Knobby, tannish-brown sunchokes may look like pieces of ginger root, but take one taste and you’ll know there’s no relation between the two. The sunchoke’s intriguing, subtly sweet, nutty flavor is more reminiscent of potato and jícama, with a hint of artichoke.
Sunchokes can be scrubbed, sliced, and eaten raw as a crisp addition to salads and crudité platters, or used as a substitute for water chestnuts or jícama. They can also be roasted, steamed, boiled, or fried and served as a hearty side dish for cooked meats, poultry, and fish. In season from fall through spring, sunchokes should be easy to find in stores right now. If you don’t see them, ask the produce manager to order some. You’ll both be glad you did.
Though they’re also known as Jerusalem artichokes, sunchokes (Helianthus tuberosus) aren’t artichokes at all. They’re actually the tubers of a variety of sunflower, which is why sunchoke or sunflower choke is a better name for them. A good source of vitamin C, iron, thiamin, phosphorus, and potassium, sunchokes were originally cultivated by Native Americans.
Choose firm, smooth-skinned sunchokes without sprouts or bruises. Avoid those that feel soft, wrinkled, or moist.
Peeling sunchokes is optional. The thin peel has a slightly chewy texture, but it’s not unpleasant, and you may find the effort of peeling their knobby surfaces isn’t worth the return.
The cut surfaces of sunchokes, like those of potatoes, tend to oxidize and turn pink. To prevent this, submerge cut sunchokes in lemon water until ready to cook.
Sunchokes become tender and slightly starchy when cooked. To roast them, try the recipe at right, or cut them into chunks, toss with a little oil, season, and add to a roasting pan with a whole chicken or a pork or beef roast during the last half hour of cooking. You can steam or boil whole sunchokes until tender and then mash them roughly or serve them whole. For a creamy soup (the one instance where you may want to peel sunchokes so the soup has a smooth texture), simmer cut-up sunchokes in broth and milk or cream until tender and then purée. And to make addictive sunchoke chips, fry thin slices in peanut oil.

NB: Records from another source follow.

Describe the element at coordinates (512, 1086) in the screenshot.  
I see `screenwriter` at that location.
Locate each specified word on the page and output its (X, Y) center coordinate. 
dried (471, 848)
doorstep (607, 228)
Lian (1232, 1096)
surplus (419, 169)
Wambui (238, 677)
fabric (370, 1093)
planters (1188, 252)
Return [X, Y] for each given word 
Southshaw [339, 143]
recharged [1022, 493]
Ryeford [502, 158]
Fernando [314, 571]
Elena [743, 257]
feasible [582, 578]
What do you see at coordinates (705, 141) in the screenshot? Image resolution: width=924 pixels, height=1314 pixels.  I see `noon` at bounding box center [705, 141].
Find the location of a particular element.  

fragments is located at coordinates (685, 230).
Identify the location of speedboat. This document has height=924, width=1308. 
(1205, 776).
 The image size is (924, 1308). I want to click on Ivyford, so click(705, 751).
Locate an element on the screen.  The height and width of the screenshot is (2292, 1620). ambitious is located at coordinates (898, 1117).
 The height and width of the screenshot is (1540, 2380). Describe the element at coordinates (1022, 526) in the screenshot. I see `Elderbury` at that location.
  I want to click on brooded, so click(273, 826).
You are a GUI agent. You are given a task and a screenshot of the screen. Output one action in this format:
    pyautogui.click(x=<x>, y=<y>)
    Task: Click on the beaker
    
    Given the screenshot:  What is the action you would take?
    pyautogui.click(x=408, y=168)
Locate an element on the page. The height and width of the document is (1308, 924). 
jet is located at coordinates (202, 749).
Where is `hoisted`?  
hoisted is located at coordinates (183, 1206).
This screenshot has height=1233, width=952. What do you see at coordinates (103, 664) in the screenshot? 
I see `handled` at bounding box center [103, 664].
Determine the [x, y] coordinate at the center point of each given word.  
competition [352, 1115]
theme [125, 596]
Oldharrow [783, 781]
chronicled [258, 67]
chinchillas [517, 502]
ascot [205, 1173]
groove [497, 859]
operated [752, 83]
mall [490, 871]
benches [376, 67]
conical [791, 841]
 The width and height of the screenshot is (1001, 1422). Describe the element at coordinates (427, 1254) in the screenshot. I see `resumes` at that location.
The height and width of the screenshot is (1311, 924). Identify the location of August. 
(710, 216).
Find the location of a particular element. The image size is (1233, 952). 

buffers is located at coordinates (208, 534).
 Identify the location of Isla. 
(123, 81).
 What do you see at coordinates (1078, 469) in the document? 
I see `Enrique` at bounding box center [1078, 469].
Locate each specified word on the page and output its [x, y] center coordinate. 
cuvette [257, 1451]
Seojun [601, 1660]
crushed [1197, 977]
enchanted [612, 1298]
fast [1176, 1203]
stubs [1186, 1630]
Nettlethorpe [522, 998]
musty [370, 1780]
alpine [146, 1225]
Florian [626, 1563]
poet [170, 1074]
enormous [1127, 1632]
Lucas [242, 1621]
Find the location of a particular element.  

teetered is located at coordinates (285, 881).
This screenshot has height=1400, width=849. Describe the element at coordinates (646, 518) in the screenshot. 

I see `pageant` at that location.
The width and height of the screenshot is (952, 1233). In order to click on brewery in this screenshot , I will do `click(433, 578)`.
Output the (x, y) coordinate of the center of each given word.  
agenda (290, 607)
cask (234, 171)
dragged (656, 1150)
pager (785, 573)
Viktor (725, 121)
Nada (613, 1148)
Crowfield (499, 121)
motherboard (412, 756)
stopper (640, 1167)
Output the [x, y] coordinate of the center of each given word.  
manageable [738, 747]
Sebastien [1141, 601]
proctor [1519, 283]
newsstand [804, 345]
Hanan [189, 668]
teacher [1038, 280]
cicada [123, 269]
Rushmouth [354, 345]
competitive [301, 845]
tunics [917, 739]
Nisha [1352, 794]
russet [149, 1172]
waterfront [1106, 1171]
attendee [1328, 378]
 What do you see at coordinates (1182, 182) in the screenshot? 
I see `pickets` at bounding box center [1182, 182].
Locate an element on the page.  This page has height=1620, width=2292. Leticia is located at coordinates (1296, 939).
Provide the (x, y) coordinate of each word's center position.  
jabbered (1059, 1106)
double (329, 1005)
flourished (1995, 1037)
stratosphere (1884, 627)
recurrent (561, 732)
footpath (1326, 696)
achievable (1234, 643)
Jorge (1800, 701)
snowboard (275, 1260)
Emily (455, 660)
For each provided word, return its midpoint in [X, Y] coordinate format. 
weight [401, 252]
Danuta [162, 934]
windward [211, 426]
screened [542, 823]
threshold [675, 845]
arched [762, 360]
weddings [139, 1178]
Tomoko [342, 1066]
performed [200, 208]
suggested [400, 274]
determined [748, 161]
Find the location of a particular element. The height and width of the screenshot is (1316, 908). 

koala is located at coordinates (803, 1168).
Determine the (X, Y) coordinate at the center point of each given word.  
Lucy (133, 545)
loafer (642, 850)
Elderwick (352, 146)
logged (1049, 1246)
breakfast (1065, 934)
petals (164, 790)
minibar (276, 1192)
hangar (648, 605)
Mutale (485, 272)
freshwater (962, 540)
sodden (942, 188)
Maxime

However you prepare them, keep the seasoning mild and minimal to allow the sunchokes’ subtle flavor to shine. Vinaigrettes, cream, butter, goat cheese, garlic, nuts, herbs, nutmeg, mace, coriander, fennel seed, mushrooms, bacon, and lemon juice all pair well with sunchokes.
Wrap sunchokes in paper towels and store them in a plastic bag in the refrigerator vegetable drawer for up to a week.